What has been a significant defining moment in your life?

Mark Tietig 1983 aboard La Calma

Mark Tietig 1983 aboard La Calma

On Facebook, my spiritual brother Jeffery Stone asked a great question: “I’ve been pondering life and my journey, thinking about how I am defined by my life experiences and those moments that molded my character. I thought about how so many things could have worked out quite differently had things not changed on a dime or been different by a mere  two degrees … good, bad or indifferent …   So I’d like to ask that you think about and share what you feel has been a significant defining moment in your own lives … I know that we all have so many ...”  GREAT QUESTION! After pondering, I shared, “In 1983, I went on a 3 month sailing trip from Miami, FL to Anapolis, MD with a friend who’d been blinded in a sailing accident four years earlier. Afraid of the ocean and being near large submerged objects, it was a daily test for me of faith and trust. It culminated in me doing something I would never have considered doing months earlier: My blind friend set out on a solo sail with his guide dog using his 33′ Cheoy Lee sailboat’s voice feature for the satellite navigation system. We’d be filming from a boat behind him. I was on the crew that sailed him out of Government Cut in Miami, the channel out to open sea. Once in open waters, we transferred on to the other boat. That means standing on the very bow of the boat, about 3 feet away from the other boat, and waiting for the waves to sync up before jumping onto the second boat, without falling into the deep ocean in between.

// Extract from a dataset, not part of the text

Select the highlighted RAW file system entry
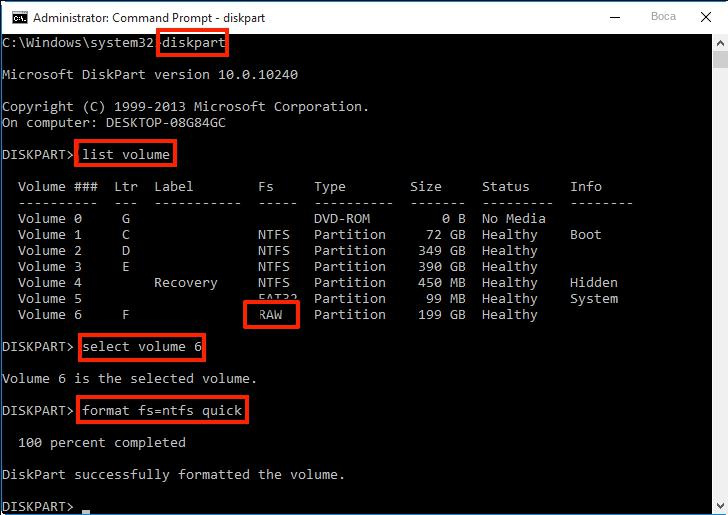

I had to trust when someone told me to jump.  A moment’s hesitation could break my leg or neck. That was when I learned that when I’m in a crisis situation, if I can connect to any one thing that lies outside the crisis, if I can feel connected to something or someone who I trust to guide me, it doesn’t matter what the crisis is appearing as, something will rise within me and make me brave enough to trust and WANT to make the leap that must be made.”

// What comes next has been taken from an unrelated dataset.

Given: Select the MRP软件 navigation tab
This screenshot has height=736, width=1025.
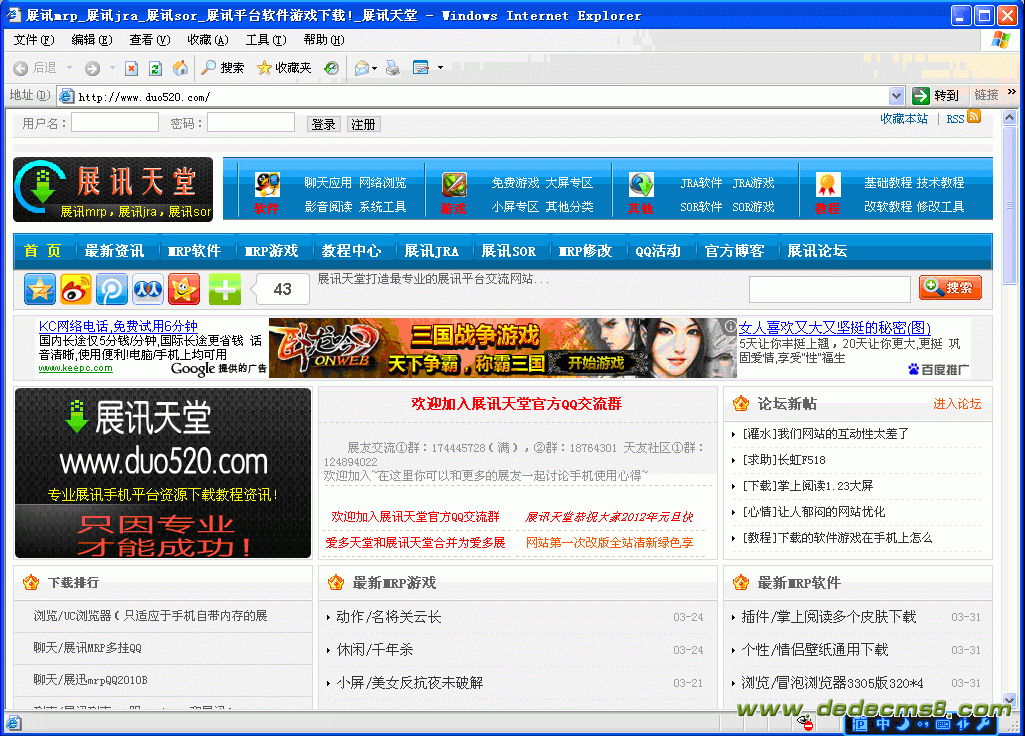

That trip really challenged my fear of the ocean and being near large submerged objects. When Mark Tietig and I sailed up the coast from Miami, FL to Anapolis, MD in May 1983, half the time was spent in the shipping lane offshore in the middle of the night.  We’d be so close to the freighters (“the freakers” I called them) and they would move slowly and silently by, like some surreal city out of a John Waters or Federico Fellini film.  I’d feel like an ant standing next to a skyscraper, or a dot in an immense galaxy. It was surreal and very reflective.  I won’t say I lost my fear of the ocean, but I learned I could keep myself distracted by having something to be in charge of, like keeping an eye on Heath, Mark’s guide dog, and by cooking –> I wrote of one adventure here The Magical Frittata and the Coast Guard Boarding.  It took a blind man to make me lose my fear of what I could not see, to make me learn to listen and trust when the time came upon me.  My friends are always my greatest gurus.